İş tatminsizliğinin işletmeler açısından ciddi ölçekli bir tehlike taşıdığı görüldüğünde, çalışanlara vermiş olduğu ya da vermesi muhtemel zararların ötesinde, işletmelere, uzun vadede çok daha ciddi zararlar vermesi kuvvetle muhtemeldir. Fakat konuya dair en önemli nokta, iş tatminsizliğinin çalışanlar açısından ortaya çıkan tabloda, zamanla, psikolojik anlamda bir soruna dönüşmesi söz konusudur. İşinden, görevinden, pozisyonundan ve kazancından memnun olmayan çalışanlar açısından iş tatminsizliği, zamanla bir tutum ve sürekli olarak işletmelerin eleştirilmesine yönelik bir alışkanlık haline gelebilecektir.
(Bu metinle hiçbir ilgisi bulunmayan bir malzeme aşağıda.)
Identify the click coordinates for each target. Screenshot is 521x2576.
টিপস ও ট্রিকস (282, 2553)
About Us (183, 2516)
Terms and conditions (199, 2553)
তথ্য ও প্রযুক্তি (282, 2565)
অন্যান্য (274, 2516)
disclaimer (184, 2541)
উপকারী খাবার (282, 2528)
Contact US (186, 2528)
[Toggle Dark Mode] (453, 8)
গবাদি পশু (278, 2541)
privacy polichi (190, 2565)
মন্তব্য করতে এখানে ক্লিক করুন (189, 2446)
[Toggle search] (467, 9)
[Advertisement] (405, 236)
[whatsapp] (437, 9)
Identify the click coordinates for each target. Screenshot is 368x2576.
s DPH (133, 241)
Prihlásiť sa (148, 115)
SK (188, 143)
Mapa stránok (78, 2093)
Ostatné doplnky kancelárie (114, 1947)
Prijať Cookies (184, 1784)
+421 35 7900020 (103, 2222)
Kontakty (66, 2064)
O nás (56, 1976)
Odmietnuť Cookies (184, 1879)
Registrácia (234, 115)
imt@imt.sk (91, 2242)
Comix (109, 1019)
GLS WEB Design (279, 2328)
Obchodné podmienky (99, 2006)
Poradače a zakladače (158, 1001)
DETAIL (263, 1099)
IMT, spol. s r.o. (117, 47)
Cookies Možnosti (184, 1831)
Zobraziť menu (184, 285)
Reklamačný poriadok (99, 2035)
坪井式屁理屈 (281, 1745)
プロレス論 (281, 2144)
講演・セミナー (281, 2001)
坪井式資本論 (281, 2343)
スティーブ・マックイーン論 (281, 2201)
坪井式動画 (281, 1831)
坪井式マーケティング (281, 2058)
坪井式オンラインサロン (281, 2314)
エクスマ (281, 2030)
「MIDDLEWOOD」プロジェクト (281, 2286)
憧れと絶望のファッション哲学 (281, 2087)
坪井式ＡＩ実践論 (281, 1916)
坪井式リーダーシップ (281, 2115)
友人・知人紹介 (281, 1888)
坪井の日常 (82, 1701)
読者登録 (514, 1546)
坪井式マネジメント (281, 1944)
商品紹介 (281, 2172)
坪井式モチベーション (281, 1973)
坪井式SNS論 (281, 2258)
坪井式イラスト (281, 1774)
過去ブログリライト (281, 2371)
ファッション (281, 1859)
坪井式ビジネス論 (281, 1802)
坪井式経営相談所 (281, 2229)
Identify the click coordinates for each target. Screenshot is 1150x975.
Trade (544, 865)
Bunda bireylerin sahip oldukları tutumlarının da büyük bir etkisi bulunmaktadır.

Bunun da ötesinde iş tatminsizliği, bireysel anlamda alışılan iş hayatının içerisinde normal bir durum halinde ele alınabilecekken zaman içerisinde çalışanların ciddi anlamda tepki gösterdikleri bir konuya dönüşmesidir. Bu şekilde çalışanlar, karşılaşmış oldukları durum neticesinde her zaman sesli olarak sıkıntılarını dile getirmemekte, aynı zamanda farklı tepki yöntemleri de geliştirebilmektedirler. Bireylerin çeşitli sağlık sorunları, psikolojik anlamdaki sıkıntıları ve işe dair kişisel anlamda sahip oldukları negatif yönlü durum bir iş tatminsizliği sorunu yaratırken, işin kendisinden kaynaklanan ve çoğunlukla da işletmeleri ilgilendiren konulara dair sıkıntılar, çalışanların, işlerine devam ediyor olmalarına karşın yeterli ölçüde beklentilerinin karşılanmaması sonucunda bir tepkinin verilmesine yol açmaktadır ki bu tepki herhangi bir şekilde tempoyu yükseltmemektedir. Bu vesile ile de çalışanların işletmelerine bir mesaj vermeye çalıştıkları da düşünülebilecektir.

İşletmeler açısından iş tatminsizliği konusuna bakıldığında, işletme yönetimlerinin gerekli sorumlulukları almamış olmalarının, iş tatminsizliği konusunda ciddi bir tetikleyici gücünün olduğu anlaşılmaktadır. Buna göre iş tatminsizliğinin, işletmelerin yönetim konusunda ortaya koymuş oldukları başarısız tutumların sonuçlarıyla da ilgisinin bulunduğunu söylemek mümkündür. İş tatminsizliğini sadece çalışanların tutumlarıyla açıklamak mümkün olmamakta, aynı zamanda, süreçte işletmelerin de ciddi ölçekli sorumluluklarının bulunduğu görülmektedir.

52

Konu, iş tatminsizliğine paralel olarak, presenteizm temelinde incelediğinde, yine işletmelerden kaynaklı bir durumun ortaya çıktığı görülmektedir. Şüphesiz, çalışanların kişisel anlamda söz konusu olan sorunları sürecin olumsuz şekilde etkilenmesi hususunda, bir güvene sahip olmakla birlikte işletmelerin tutum ve davranışlarıyla uygulamaları çalışanların kendilerini iş yerinde hissedip hissetmemeleri konusunda da tetikleyici olmaktadır. Buna göre çalışanların yeterince destek ve karşılık bulamadıkları bir iş ortamında kendilerini sürece, sisteme, iş çevresine vb. ait hissetmemesi giderek daha doğal hale gelmekte, bu vesile ile de iş yerinde bulunsa bile çalışanlar için kendilerinin bu sürecin dışında hissetmeleri söz konusu olmaktadır. Genel görünümde de çalışanların fiziksel olarak iş yerindeki varlıkları tam olarak bir anlam ifade etmemektedir; asıl önemli olan, mental olarak da ortada bulunmalarıdır.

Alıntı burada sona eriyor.